The media cheers on the handover 

You can always trust the "Guardian" to put a positive spin on the events in Iraq. Writes James Meek:

"Something happened in Baghdad yesterday, but what exactly? What we know is that somewhere in Saddam Hussein's sprawling former cantonment on the banks of the Tigris, behind silver miles of new razor wire, behind high concrete barriers stronger than most medieval fortifications, behind sandbags, five security checks, US armoured vehicles, US armoured soldiers, special forces of various countries and private security guards, behind secrecy and a fear of killing so intense that none save a handful of people knew it had happened until after it was over, an American bureaucrat handed a piece of paper to an Iraqi judge, jumped on a helicopter, and left the country."
Yes, yes James, we get the point, thank you very much. The humiliated superpower running scared and hiding in a deep deep hole, and all that. Of course, an official change-over pageant marred by a terrorist super-strike would make for a better copy, but alas it's not to be. So all we're left with is sniping:

"Bremer who waved from the steps of his departing C-130 didn't only leave sovereignty, in the form of a terse two-paragraph letter, with the Iraqis. He left 160,000 foreign troops, a broken economy and a land beset by ruthless, reckless armed bands."
No one questions German or South Korean sovereignty, the economy was broken by Saddam and is now doing much better, thank you very much for asking, and the fact that people set off car bombs and behead hostages is of course America's fault. The situation is only dire if the media is there to report it - by this standard, Saddam's Iraq was a much better plece to live indeed. It's true that the media doesn't invent crises, it only reports them. The problem is the crises it doesn't.

Note also Meek's constant attempts to find spatial continuity between Saddam, and the Coalition and the new authorities: "somewhere in Saddam Hussein's sprawling former cantonment on the banks of the Tigris... The handover was held in a single-storey former Saddam-era guesthouse... On one side, the huge new US embassy. On the other side, Saddam Hussein's lavish principal former palace or, as it is known since yesterday, the annex to the US embassy... There was a curious ceremony in the Zone's convention centre which, apart from the odd Saddamish mural, could be a convention centre anywhere". Saddam, Saddam everywhere. It could have something to do with the fact that the only decent buildings in Baghdad belonged to Saddam, but let's just leave the readers with some sinister associations at the back of their mind.
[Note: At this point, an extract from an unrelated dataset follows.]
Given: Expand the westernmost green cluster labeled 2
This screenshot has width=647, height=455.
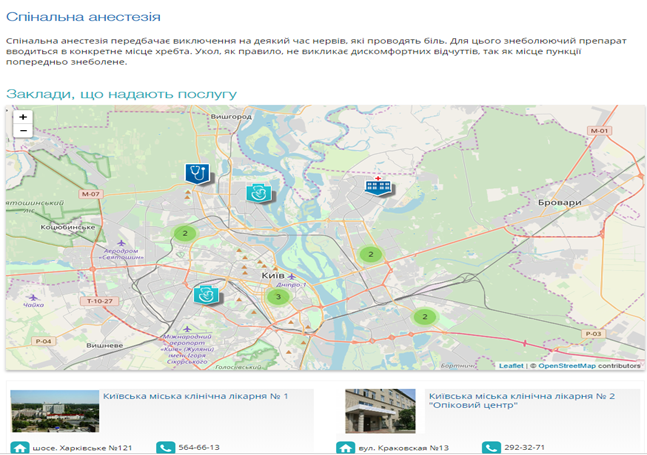Looking at the screenshot, I should [x=182, y=233].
Patrick Cockburn at the "Independent" is equally cheerful:

"[Bremer's] legacy is a land racked by war and violence. The cloak-and-dagger secrecy of the transfer of sovereignty underlines the degree to which US rule is being challenged in Iraq."
Don't worry Patrick, now that Bremer's no longer in charge the attacks will stop, because the jihadis don't really want to turn Iraq into another Talibanistan, they just want the Yanks out, right?

In the "Sydney Morning Herald", Paul McGeough titles his piece "Now for the wrath of the oppressed". It's not quite clear whether he means the wrath of the provisional government against the terrorists, the "insurgents" against the authorities, or the Iraqi people against the government, or all of the above.

And at "Time", Tony Karon complains about being left out:

"If Iraqi history was made Monday in Baghdad, nobody told the Iraqis. Literally: The transfer of political authority in Iraq from the U.S.-led Coalition Provisional Authority to a largely U.S.-appointed Interim Government led by Prime Minister Iyad Allawi was brought forward two days early to avoid its moment in the headlines being bathed in blood by insurgent violence — the five-minute event attended only by handful of participants, aides and journalists passed in secrecy deep inside the "Green Zone" which separates government and Coalition facilities from the ever-dangerous streets of the capital. Still, Allawi proclaimed it "a historical day".
Fool, doesn't he know that it's "a historical day" only when the "Time" reporters are invited to cover it?